Excerpts from a dataset:
|---|

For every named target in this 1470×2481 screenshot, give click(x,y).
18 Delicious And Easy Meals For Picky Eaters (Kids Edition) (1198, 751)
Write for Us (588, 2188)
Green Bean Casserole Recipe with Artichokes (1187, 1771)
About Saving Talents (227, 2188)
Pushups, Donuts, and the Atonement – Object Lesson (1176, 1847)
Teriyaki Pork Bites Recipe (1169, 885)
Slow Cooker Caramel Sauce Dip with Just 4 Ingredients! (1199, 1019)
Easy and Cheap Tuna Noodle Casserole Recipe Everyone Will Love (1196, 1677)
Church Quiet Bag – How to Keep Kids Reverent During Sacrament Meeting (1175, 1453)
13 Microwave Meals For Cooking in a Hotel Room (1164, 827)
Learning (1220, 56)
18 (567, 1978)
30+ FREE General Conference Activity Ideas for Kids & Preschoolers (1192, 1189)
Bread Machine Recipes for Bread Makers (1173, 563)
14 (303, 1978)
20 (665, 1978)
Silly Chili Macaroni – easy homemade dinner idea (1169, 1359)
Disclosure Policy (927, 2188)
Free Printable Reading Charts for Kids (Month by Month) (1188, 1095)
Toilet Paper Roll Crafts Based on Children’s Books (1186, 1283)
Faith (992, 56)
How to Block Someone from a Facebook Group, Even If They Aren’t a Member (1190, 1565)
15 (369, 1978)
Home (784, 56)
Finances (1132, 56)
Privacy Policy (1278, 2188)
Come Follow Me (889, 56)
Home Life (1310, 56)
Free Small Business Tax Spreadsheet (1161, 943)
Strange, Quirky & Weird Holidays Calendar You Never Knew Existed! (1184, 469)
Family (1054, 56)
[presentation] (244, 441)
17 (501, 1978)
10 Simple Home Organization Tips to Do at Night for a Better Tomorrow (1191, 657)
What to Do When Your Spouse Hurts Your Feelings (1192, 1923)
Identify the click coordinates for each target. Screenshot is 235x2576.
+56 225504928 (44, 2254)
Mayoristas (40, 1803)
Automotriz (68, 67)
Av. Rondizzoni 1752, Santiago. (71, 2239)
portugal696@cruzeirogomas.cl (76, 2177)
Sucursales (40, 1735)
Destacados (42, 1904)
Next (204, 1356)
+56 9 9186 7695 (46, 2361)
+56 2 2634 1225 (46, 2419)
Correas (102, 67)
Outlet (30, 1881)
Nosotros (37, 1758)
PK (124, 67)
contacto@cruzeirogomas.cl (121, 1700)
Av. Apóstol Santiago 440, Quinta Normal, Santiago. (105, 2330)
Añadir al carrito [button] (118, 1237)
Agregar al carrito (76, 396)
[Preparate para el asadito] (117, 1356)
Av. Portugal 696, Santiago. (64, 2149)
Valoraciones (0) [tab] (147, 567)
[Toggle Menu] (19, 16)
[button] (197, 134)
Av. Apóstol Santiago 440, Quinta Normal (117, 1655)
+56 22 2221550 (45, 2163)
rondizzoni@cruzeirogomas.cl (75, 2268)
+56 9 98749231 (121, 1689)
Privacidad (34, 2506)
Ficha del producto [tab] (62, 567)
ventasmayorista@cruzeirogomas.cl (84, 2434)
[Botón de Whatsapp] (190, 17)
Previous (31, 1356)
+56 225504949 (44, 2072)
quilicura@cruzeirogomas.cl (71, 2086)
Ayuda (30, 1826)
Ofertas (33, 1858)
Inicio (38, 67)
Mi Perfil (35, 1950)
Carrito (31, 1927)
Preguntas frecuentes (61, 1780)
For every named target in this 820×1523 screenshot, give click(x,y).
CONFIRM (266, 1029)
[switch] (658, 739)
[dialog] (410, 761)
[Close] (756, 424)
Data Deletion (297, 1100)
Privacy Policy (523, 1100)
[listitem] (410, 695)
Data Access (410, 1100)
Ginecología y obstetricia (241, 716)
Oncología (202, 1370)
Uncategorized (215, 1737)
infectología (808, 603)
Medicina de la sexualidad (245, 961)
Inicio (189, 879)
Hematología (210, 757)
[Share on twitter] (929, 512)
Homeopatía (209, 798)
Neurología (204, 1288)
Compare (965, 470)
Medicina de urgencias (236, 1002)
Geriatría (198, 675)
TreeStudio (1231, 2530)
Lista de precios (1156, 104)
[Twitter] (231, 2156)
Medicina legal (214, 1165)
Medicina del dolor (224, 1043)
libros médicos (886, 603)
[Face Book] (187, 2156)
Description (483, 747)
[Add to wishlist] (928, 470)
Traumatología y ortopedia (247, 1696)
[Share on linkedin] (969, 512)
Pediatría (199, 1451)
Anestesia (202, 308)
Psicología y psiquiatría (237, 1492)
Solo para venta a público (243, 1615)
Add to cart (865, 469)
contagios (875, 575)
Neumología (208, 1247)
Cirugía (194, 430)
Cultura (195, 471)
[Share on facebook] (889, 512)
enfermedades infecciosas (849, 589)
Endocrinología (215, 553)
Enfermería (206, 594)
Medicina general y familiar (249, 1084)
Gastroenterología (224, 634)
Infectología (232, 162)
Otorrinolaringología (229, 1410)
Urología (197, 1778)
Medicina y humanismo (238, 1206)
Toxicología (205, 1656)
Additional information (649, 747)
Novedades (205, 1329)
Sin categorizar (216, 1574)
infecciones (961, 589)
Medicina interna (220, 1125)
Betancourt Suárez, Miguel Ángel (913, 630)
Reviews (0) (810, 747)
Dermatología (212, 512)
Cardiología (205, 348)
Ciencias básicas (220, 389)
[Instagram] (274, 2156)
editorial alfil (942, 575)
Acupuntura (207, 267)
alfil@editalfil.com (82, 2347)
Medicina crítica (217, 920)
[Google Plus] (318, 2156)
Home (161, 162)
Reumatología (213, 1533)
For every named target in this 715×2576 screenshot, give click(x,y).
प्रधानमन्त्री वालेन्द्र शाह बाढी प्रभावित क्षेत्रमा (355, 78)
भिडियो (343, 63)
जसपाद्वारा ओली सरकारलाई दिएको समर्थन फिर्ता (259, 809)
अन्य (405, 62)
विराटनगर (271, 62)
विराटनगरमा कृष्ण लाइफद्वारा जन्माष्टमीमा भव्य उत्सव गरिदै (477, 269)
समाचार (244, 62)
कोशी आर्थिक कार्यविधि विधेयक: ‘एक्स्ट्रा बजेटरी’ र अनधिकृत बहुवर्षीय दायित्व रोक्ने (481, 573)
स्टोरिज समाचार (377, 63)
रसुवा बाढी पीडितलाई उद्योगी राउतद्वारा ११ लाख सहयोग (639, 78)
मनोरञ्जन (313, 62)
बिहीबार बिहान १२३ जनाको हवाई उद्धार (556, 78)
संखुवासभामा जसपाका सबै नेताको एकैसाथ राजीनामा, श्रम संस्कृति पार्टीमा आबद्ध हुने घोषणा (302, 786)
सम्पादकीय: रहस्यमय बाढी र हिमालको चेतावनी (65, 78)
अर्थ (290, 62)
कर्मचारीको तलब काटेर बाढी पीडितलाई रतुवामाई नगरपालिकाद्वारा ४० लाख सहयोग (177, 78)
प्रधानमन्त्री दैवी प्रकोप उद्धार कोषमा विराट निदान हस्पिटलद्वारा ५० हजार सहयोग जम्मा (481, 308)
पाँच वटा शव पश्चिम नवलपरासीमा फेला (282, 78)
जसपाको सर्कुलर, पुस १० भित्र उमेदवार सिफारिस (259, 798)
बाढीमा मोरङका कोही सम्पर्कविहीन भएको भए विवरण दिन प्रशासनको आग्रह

|---|

> _PROBLEM TO SOLVE_
Output only the lines from the one holding "प्रधानमन्त्री दैवी प्रकोप" through the last line above, exactly as they appear.

> _WRITTEN RESPONSE_
प्रधानमन्त्री दैवी प्रकोप उद्धार कोषमा विराट निदान हस्पिटलद्वारा ५० हजार सहयोग जम्मा (481, 308)
पाँच वटा शव पश्चिम नवलपरासीमा फेला (282, 78)
जसपाको सर्कुलर, पुस १० भित्र उमेदवार सिफारिस (259, 798)
बाढीमा मोरङका कोही सम्पर्कविहीन भएको भए विवरण दिन प्रशासनको आग्रह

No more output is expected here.